In the existing/old tax regime, an employee can get a tax-break of Rs 1.5 lakh under section 80CCD (1) and an additional Rs 50,000 under section 80CCD (1B) on his/her self-contribution to the NPS account. The contribution to Tier-I NPS account maximum of Rs 1.5 lakh comes under the overall limit of section 80C.

  • Gift from Employer

Though various tax exemptions and deductions received from the employer have been removed under the new tax regime, no changes have been made in the taxation of gifts received from an employer.

  • Food Coupons

The explanatory memorandum to the budget document states: “It is also proposed to amend rule 3 of the Rules subsequently, so as to remove exemption in respect of free food and beverage through vouchers provided to the employee, being the person exercising option under the proposed section, by the employer. However, as currently there are no amendments regarding food coupons in the Finance Bill, therefore receiving food coupons from their employers will remain tax-exempt to an extent of Rs 50 per meal for 2 meals a day under the proposed tax regime. It appears that some clarification is needed on this matter from the government.

  • Commutation of Pension

Commutation of pension refers to receiving part of pension as lump sum payment in lieu of future periodic payments. For non-government employees, one-third of the commuted pension received is exempted from tax under the current income tax laws, if gratuity is received. However, if an employee has not received gratuity, then half of the commuted pension received will be exempted from tax. Even if the taxpayer opts for the new regime, the taxation of commuted pension remains the same.

  • Leave Encashment on Retirement

At the time of retirement, many companies offer payment in lieu of leaves that are not taken. Leave encashment received by non-government employees is exempt from tax up to Rs.3 lakh. If the employee has opted for the new tax regime, then leave encashment received at the time of retirement will continue to remain tax-exempt in the new tax regime.

  • VRS Amount

Monetary benefit received at the time of taking voluntary retirement is exempted from tax under the new regime. Monetary benefit received by an employee due to opting for a voluntary retirement scheme from his employer will remain exempt from tax for maximum up to Rs.5 lakh in both – new and existing tax regime.

Frequently Asked Questions (FAQs)

Q.How does the Income Tax Exemption work?

A.Tax exemption is the fiscal exclusion, which lowers the taxable income. A wholesome relief from deceased tax rates or tax can be availed or the tax will be levied for a particular portion. Hence, tax exemption is more important to a general rule than the absence of taxation in some conditions. People are given tax exemptions as it boosts some economic activities.

Q. What is Section 80G of the Income Tax Act, 1961?

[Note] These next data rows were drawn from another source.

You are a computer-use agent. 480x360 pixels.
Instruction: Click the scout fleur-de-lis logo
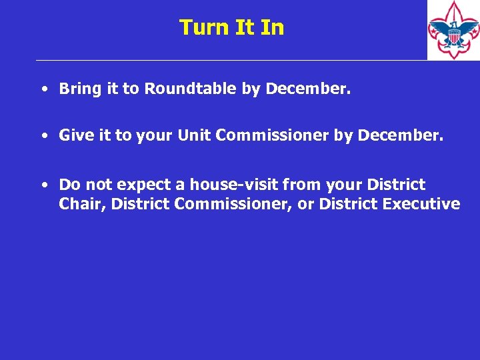pos(453,30)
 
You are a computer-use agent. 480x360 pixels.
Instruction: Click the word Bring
pos(80,89)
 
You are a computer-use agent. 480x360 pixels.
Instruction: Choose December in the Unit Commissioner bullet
pos(399,135)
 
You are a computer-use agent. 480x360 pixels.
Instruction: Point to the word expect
pos(141,185)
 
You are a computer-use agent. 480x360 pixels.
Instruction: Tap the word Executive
pos(421,204)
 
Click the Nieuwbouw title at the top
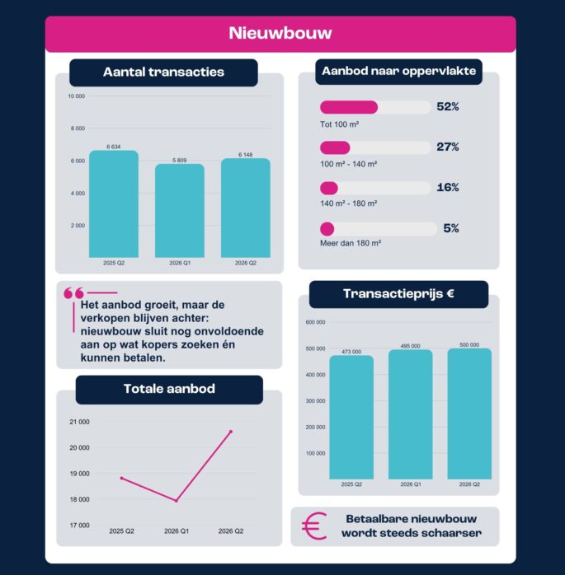click(280, 33)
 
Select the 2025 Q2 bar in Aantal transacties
click(114, 204)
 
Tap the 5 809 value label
click(180, 161)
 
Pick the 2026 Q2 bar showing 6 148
click(246, 208)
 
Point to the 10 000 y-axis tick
click(77, 96)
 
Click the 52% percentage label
click(448, 107)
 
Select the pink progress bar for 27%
click(335, 147)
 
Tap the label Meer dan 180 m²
click(351, 243)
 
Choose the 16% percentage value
click(448, 187)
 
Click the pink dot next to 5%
click(327, 229)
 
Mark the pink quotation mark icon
click(73, 293)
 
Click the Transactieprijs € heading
click(398, 294)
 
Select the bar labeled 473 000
click(351, 417)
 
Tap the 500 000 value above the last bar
click(469, 344)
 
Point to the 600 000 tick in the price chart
click(315, 322)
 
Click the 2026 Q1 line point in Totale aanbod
click(177, 501)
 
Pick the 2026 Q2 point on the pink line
click(231, 432)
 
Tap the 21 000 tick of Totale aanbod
click(79, 422)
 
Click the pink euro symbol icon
click(314, 526)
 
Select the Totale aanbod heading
click(169, 389)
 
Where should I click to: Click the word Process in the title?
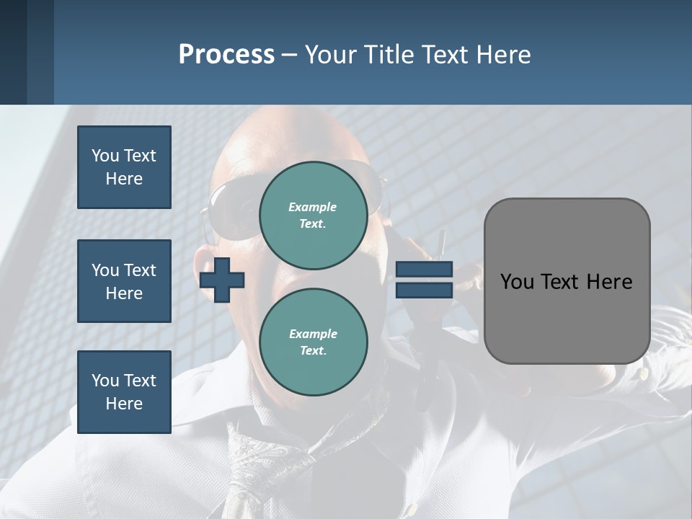[x=226, y=55]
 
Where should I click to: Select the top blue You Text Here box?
[x=124, y=167]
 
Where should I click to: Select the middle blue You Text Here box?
[x=124, y=281]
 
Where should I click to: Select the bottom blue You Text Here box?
[x=124, y=391]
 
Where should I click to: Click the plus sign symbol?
[x=222, y=280]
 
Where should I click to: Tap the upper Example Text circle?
[x=313, y=215]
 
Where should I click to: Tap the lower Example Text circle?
[x=313, y=342]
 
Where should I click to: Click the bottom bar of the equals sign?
[x=424, y=290]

A.Section 80G of the Income Tax Act, 1961 covers the contributions made by an individual to some charitable institutions or organisations, NOGs, NPOs, etc. Nevertheless, not all the donations you make are eligible under Section 80G.

Q. What are the benefits of Tax Exemption?

A.Tax Exemption Act was revised and was effective April 1, 2017. According to this revision, donations exceeding Rs. 500 to an NGO will be eligible for tax exemption of 50% under Section 80G of the Income Tax Act,1961. If you contribute to an NGO, you’ll offer aid to feed school kids and also aid yourself with a benefit of a tax deduction. You can calculate exemption by subtracting the donated sum from your taxable income. For example, if your taxable salary is Rs.200, 000 per year and you donate Rs.5,000, your net taxable salary will be Rs.197, 500. Your tax will be evaluated on the new sum depending on the prevailing tax rates.

Q. What is the minimum sum that I can donate to avail tax exemption?

A.You need to donate at least Rs. 500 in order to avail tax exemption under Section 80G of the IT Act, 1961.

Q.Do NGOs issue tax receipts?

A.Yes, on making a donation, the charitable organisation gives you a receipt for the same.

Q. Can I avail tax exemption on cash donation also?

A.Yes, you can avail tax exemption on cash donations below Rs.2,000. Cash donations exceeding Rs. 2, 000 are not applicable to the 80G certificate.